PAI 
 

(Publicada em 4 de agosto de 1.997) 

“Todas as famílias felizes se parecem entre si; as infelizes são infelizes cada uma à sua maneira”. Assim Tolstoi começa “Ana Karênina”. Do arrebatador começo, não me esqueço, e quando a Simone, redatora de “O Tablóide”, pediu-me para escrever uma crônica sobre o dia dos pais, logo me lembrei da frase de Leon Tolstoi.

Não sou pai, e toda idéia que eu tiver sobre a paternidade virá de minha experiência de 26 anos como filho. Certamente isso explica o fato de eu apelar para citações ao escrever acerca do dia dos pais. O que vier, se é que virá, será a visão de alguém que se vale de sua imaginação e não tem conhecimento algum do que é ser pai. “Se meu filho nem nasceu eu ainda sou o filho”, de acordo com a música do Ira!.

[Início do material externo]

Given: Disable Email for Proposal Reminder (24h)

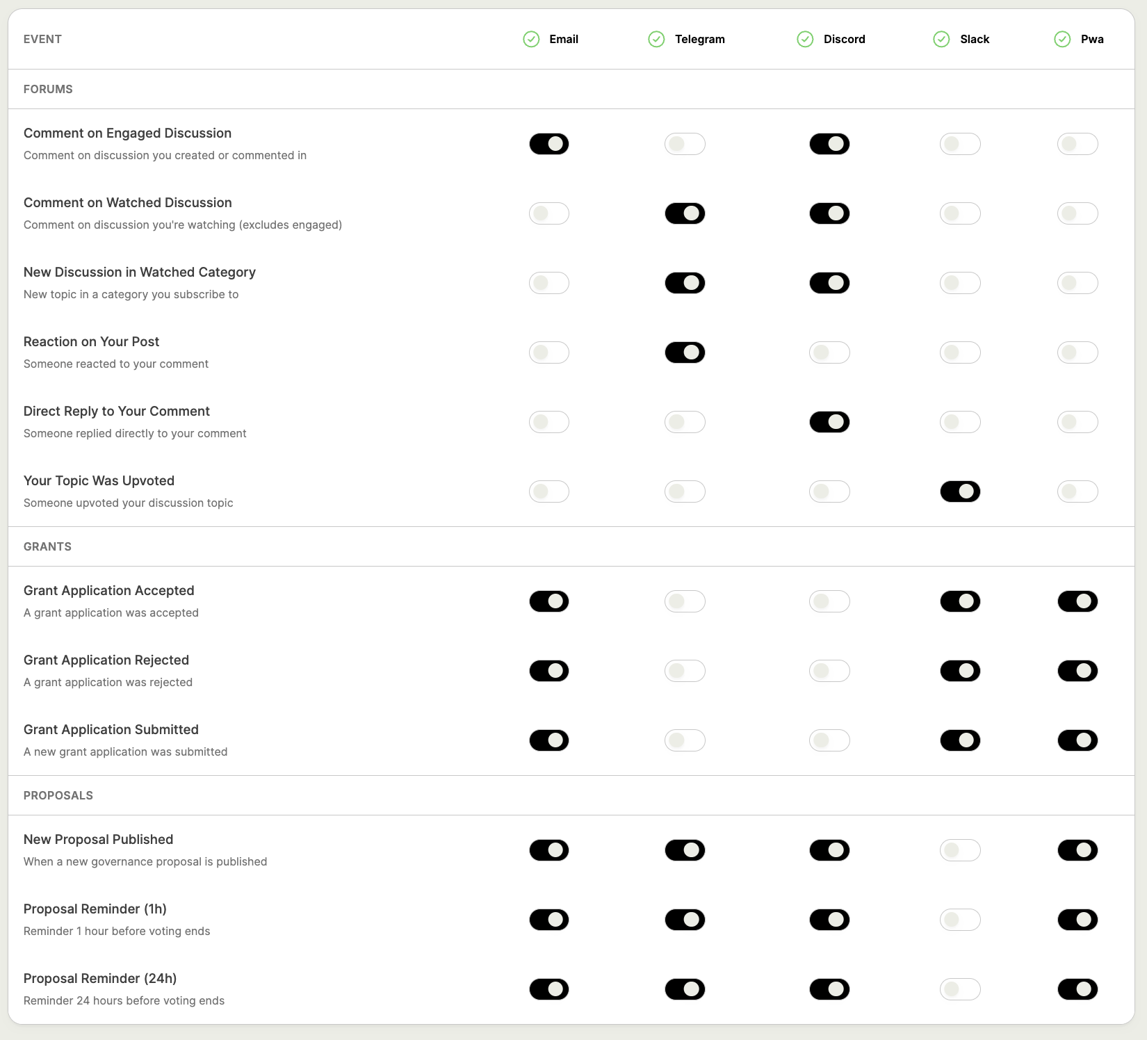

Há um filme chamado “Minha Vida”, em que Michael Keaton interpreta alguém sabedor de sua morte que ocorrerá muito em breve. Prestes a se tornar pai pela primeira vez, ele passa a registrar imagens suas para que seu filho possa vê-las, para que a criança possa saber como era o pai dela. Paralelamente, ele, o personagem de Keaton, revê a relação com o pai, assume que entre os dois há coisas que não foram resolvidas, foram adiadas, caladas – o que gerou um distanciamento e uma certa frieza entre os dois. Quando se vê perto da morte, o personagem de Keaton consegue quebrar o gelo, aproxima-se de seu pai ternamente, disposto a perdoar o velho; ele consegue superar velhas mágoas, assume os defeitos seus, aceita os dele.

A carapuça serviu direitinho. Saí do cinema pensativo, refletindo em minha condição de filho. (Meu pai acabou de chegar.) Pensei em adotar uma atitude semelhante à do personagem do filme em minha vida. Até hoje isso não ocorreu. Tenho medo de, numa bela manhã, perceber que não tive coragem o bastante para quebrar o gelo; verificar que já é tarde demais. Eu agradeço a vida que tenho e as chances que ele me deu, embora ele não saiba disso.

Com relação à árdua tarefa daqueles que se propõem a ser pai, cito Artur da Távola, de sua “Oração do Pai Contemporâneo”: “Às vezes, Pai, penso em não interferir. Deixar o que há neles de seu, de atávico, hereditário e intransferível ir ensinando. Mas venho de um tempo em que ficou moda deixar a criança entregue a si mesma ‘para não frustrar’. Vi esses meninos ‘sem frustração’ crescidos, afundando-se na desagregação, berrando solidão, e o ‘me protege, pai’, ‘me protege, mãe’, disfarçados em agressividade, autodestruição e negação sem afirmação compensatória”.